Услышав короткие гудки, я набрал Филе. Он тут же схватил трубку, наверняка думая про жену.
— Извини, что поздно, — говорю. — Только вернулись из ресторана. Когда завтра приезжать?
— Я передумал, — промямлил Филя.
Я так и знал, что он так и скажет, и обрадовался.
— Если что, звони…
Пока я разговаривал по телефону, Люба разболтала на сковороде яичницу. Мы поели, попили чаю с пряниками, и все стало так хорошо, как раньше, но спать легли в разных комнатах. Долго я ворочался — не знаю, как жить дальше, и стал придумывать, что такое сделать, чтобы изменить свою жизнь, но ничего не мог придумать и не помню, как забылся. Разбудили меня странные звуки. Я не мог понять, что капает, и — закапало быстрее; кажется, сейчас польется струей. Не сразу я сообразил — это не капает, а часы тикают.
Я глянул на стрелки и вскочил. Поспешил умыться и одеться, но мне неудобно было, не попрощавшись с Любой, уйти, и, слоняясь из угла в угол, я обрадовался телефону, только не ожидал услышать Филю.
— Приезжай в любое время, как освободишься, — сказал он.
Я понял: он всю ночь думал не о том, что ушла жена, а — о портрете, и у меня закружилась голова, когда представил его мысли.
Люба, пробудившись от звонка, позвала меня. Она еще лежала в постели и, глядя в потолок, спросила:
— Так ты говоришь — я над тобой издеваюсь?
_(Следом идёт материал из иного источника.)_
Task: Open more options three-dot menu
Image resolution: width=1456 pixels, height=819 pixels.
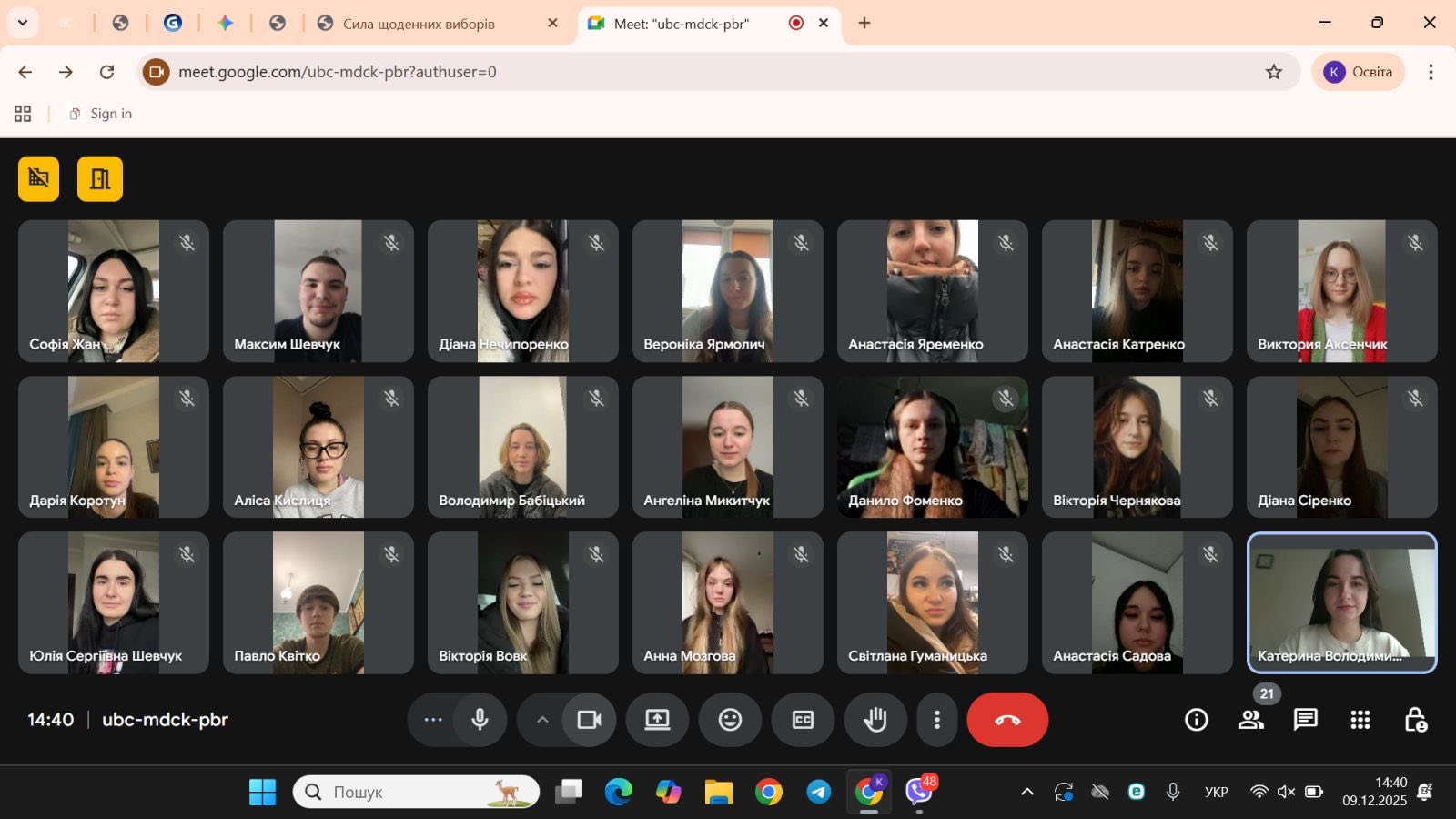Action: click(936, 720)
— Кто-то у тебя был такой, — стараясь не обидеть ее, начал я, — кого ты очень любила, и ты хотела, чтобы и я был такой, но я не такой. Наверно, я оказался самый никудышный среди всех твоих мужчин?
— Почему ты так думаешь? — сказала Люба, поднимаясь из постели и обнимая меня. — Другие еще бестолковее! Если бы ты знал, как с Анареевым…
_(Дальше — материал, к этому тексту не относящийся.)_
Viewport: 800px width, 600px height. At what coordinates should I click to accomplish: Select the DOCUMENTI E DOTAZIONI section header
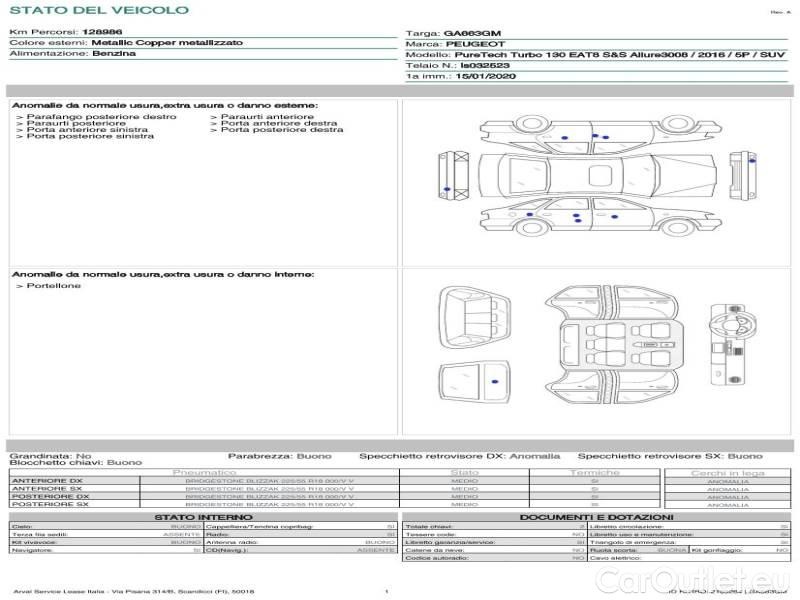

— Ну, и — как? — поинтересовался я.
— Да — никак.
— Когда ты успела с ним? — удивился я и еще удивился, что мне безразлично, с кем она переспала.
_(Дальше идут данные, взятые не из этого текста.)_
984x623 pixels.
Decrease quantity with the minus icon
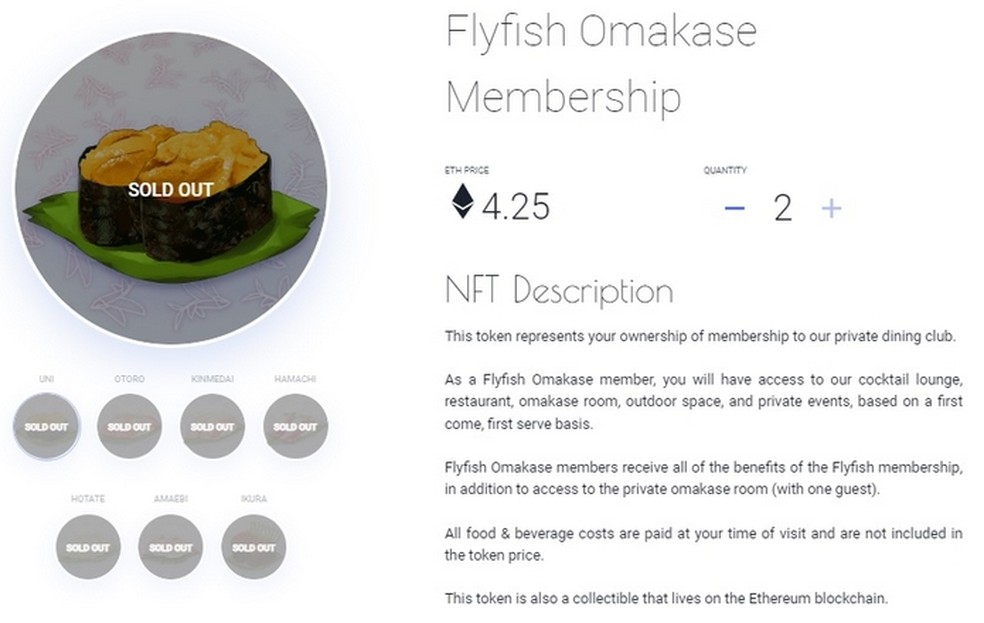(734, 208)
— Когда ты был в деревне, — ответила она, невинно улыбаясь.
— Ладно, мне надо ехать, — прошептал я, гладя ее, теплую, из постели. — Ну что еще… — Опять звонок, а она в меня вцепилась, не отпускает. — Ладно, — освобождаюсь из ее объятий, — надо подойти к телефону, мало ли кто, — и, услышав Анареева, обрадовался: — А мы только что тебя вспоминали.
Он не обращает внимания.
— Как вчера доехали?
— Нормально, — я успокоил его. — Извини, что так получилось, — сюсюкаю, будто в чем-то виноват перед ним.
— Ладно, — вздохнул он. — Вчера был сумасшедший день, потом расскажу — и я даже забыл сказать, что умерла Анна Ивановна.
— Ах, как жаль! — воскликнул я. — А я только из деревни!
— Я тоже уезжал и позавчера узнал. Сегодня будет девять дней, — сказал Анареев. — Приходи на поминки; кстати, купи себе приличный костюм.
Хотя денег у меня не было, я поспешил в ближайший магазин, чтобы выяснить, как сейчас одеваются. Чего я ни перемерил — всякий раз боялся в зеркало посмотреть. Тогда я решил зайти в один из самых модных и дорогих магазинов в центре города, однако и там костюмы с иголочки висели на мне, как на пугале, и я понял: дело не в одежде… Я вспомнил, как свистнул на занятии у покойной Анны Ивановны, когда учился в техникуме, и она мне сказала: Куда ты попал? Тебе только пастухом быть! И я сейчас подумал: а что, если она права?
Продавщица спросила, какой я хочу костюм, а я не мог объяснить, пока не сообразил:
— Не такой, в каком хоронят…
— Вам лучше зайти в другой магазин, — посоветовала она, но не сказала — в какой, и я вышел на улицу в жутком настроении.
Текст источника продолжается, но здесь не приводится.